SelectionDAGBuilder doing bad things on certain architectures

The selection dag builder has an ‘optimization’ added into the visitBr function which makes assumptions that are not valid on all architectures. The problem is this.

The following function

kernel void cf_test(global int* a, int b, int c, int e)

{

int d = 0;

if (!b && c < e) {

d = a + b;

}

*a = d;

}

Is transformed into something equivalent to this:

Kernel void cf_test(global int* a, int b, int c, int e)

{

Int d;

If (b) {

d = 0;

} else {

if (c < e) {

d = a + b;

} else {

d = 0;

}

}

*a = d;

}

by the visitBr code found in SelectionDAGBuilder::visitBr():1188.

However, if jumps are expensive or jumps are not supported and high level flow control needs to be reconstructed. This is extremely inefficient. For example on AMD GPU’s, a single flow control instruction can take 40 cycles to execute, but an bit instruction, can be executed every cycle.
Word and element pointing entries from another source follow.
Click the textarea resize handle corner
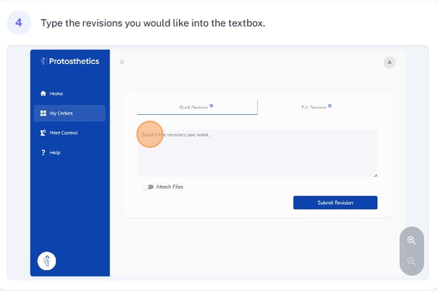point(375,175)
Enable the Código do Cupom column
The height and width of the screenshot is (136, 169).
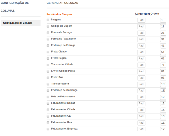coord(48,26)
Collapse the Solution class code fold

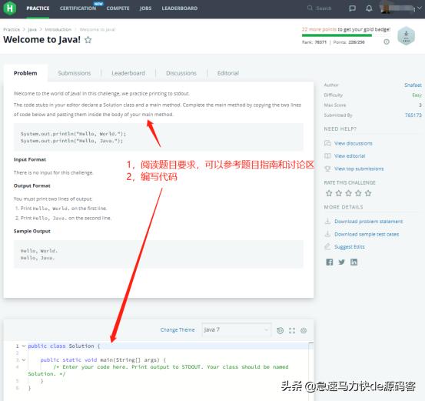(24, 346)
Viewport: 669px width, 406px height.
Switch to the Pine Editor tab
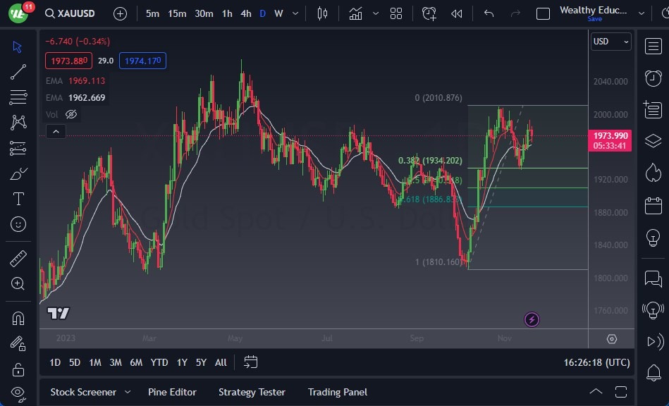tap(172, 392)
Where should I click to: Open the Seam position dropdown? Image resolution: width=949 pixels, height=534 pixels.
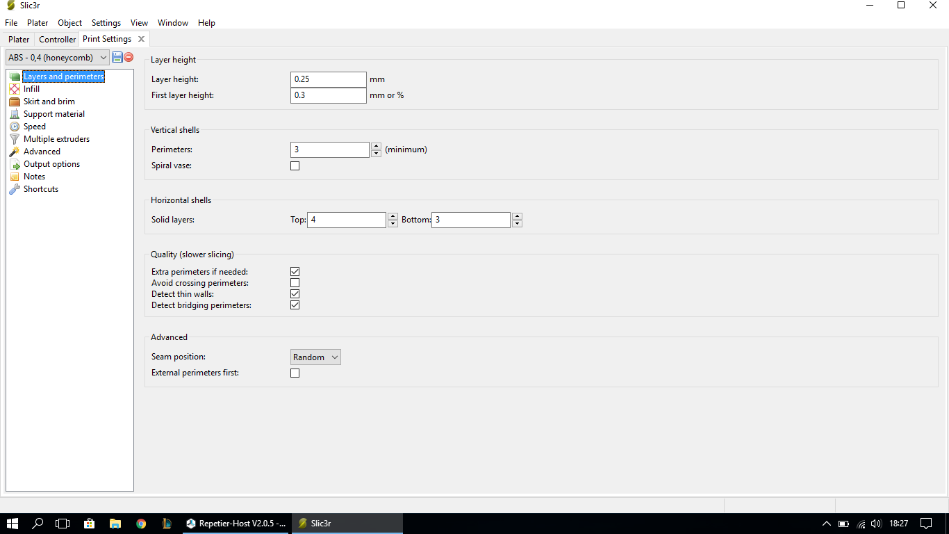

So obviously the assumptions made by this block of code are inefficient on AMD hardware. Increasing control flow has a direct impact on performance and removing the extra ‘and’ or ‘or’ in order to short circuit the conditional evaluation does not work for our target.

So in order to make this type of instruction rely more on target specific information. I’ve added a new Boolean to the TargetLoweringInfo class called JumpIsExpensive along with accessor functions.

Please review the patch and apply if acceptable.

Thanks,

Micah

jump_boolean.patch (3.25 KB)